WORK INSTRUCTIONS:
Each line from the one containing "Screen dimensions: 1864x909" to the end of the entries below is to be set down exactly; the pictures are not.
MATERIAL PROVIDED section start
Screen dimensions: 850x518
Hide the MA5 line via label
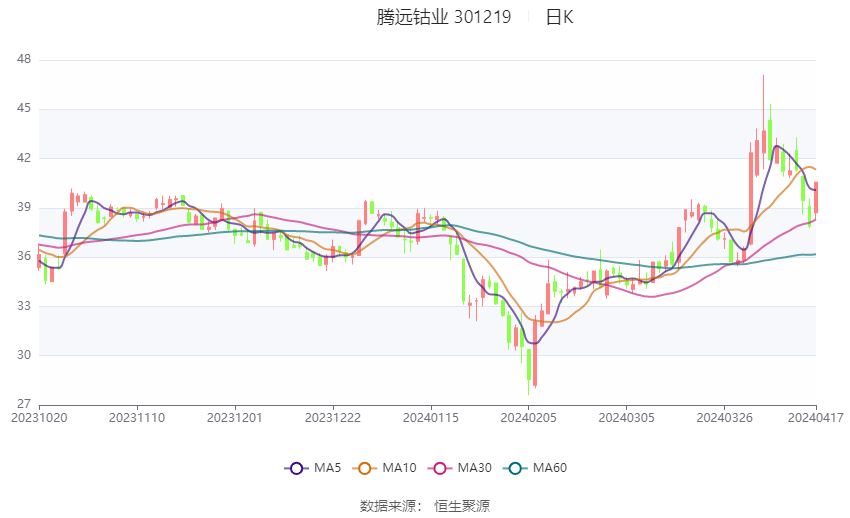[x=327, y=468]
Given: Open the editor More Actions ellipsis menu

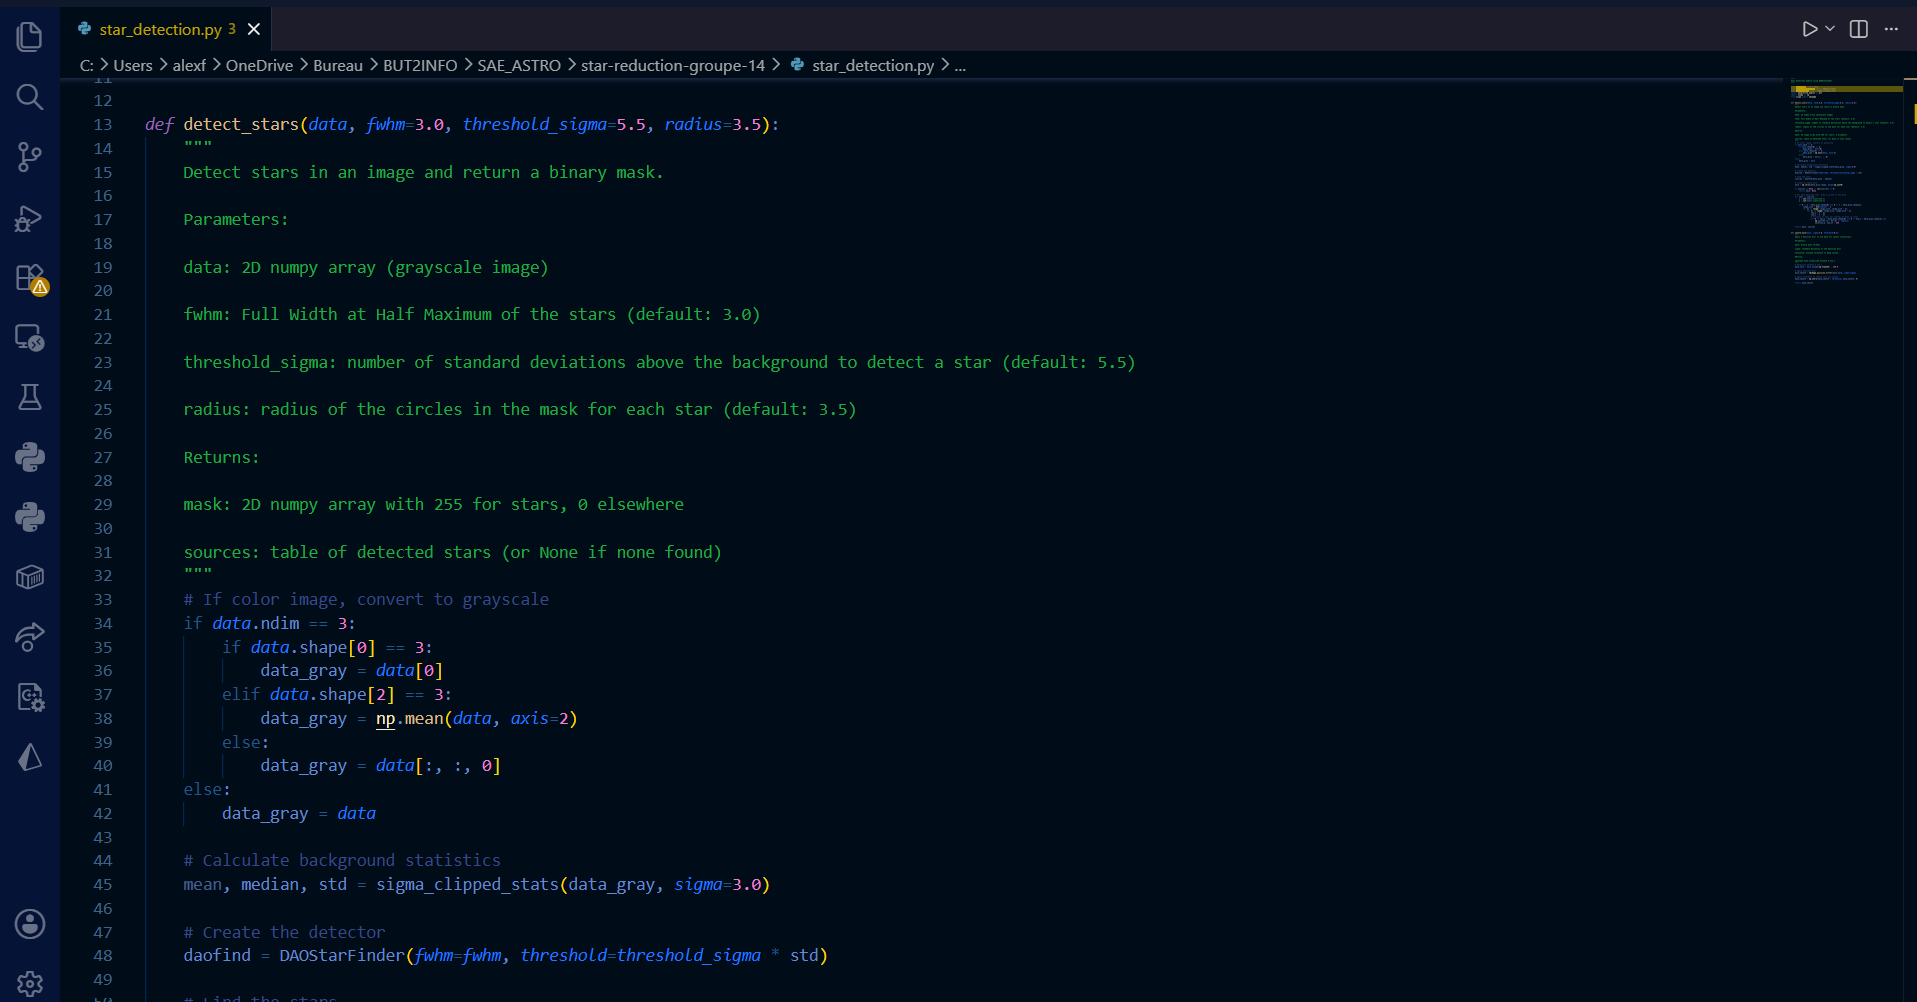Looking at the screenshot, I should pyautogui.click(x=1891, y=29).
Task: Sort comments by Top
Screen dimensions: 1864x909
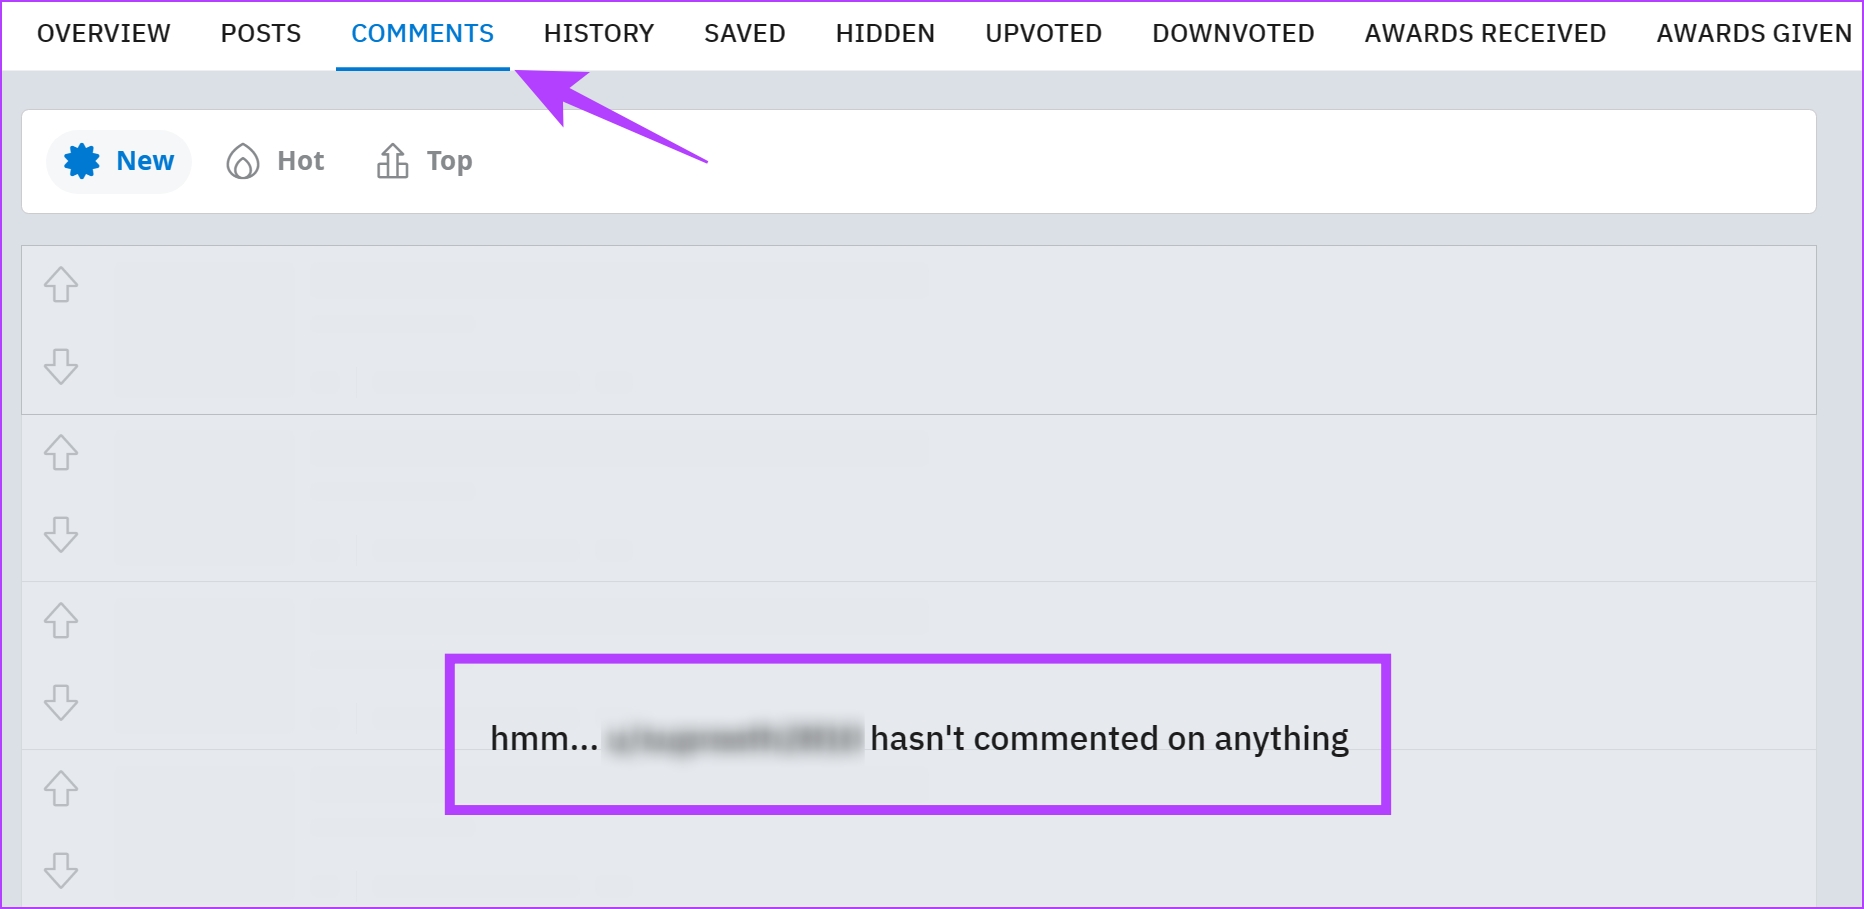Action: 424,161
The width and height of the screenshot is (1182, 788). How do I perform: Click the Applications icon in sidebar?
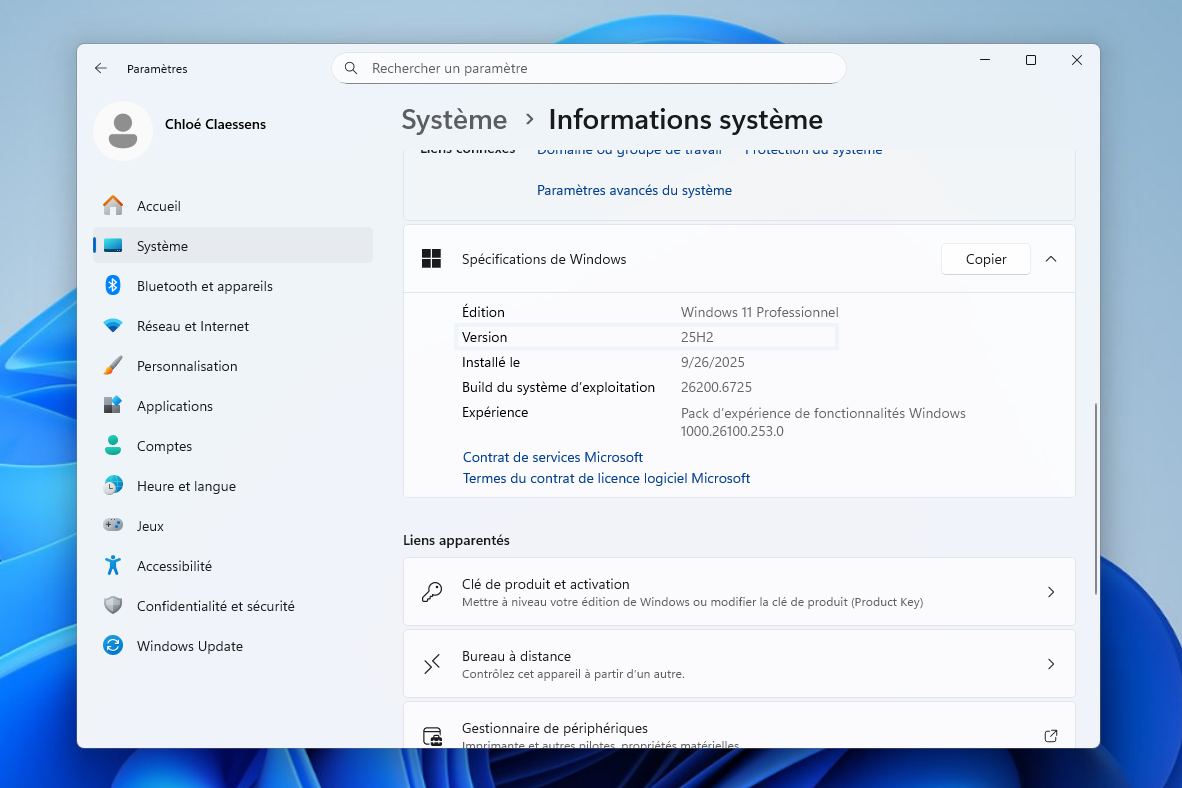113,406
MATERIAL PROVIDED section end
RESULT BELOW:
Screen dimensions: 1864x909
Action: 424,161
The width and height of the screenshot is (1182, 788). How do I perform: Click the Applications icon in sidebar?
113,406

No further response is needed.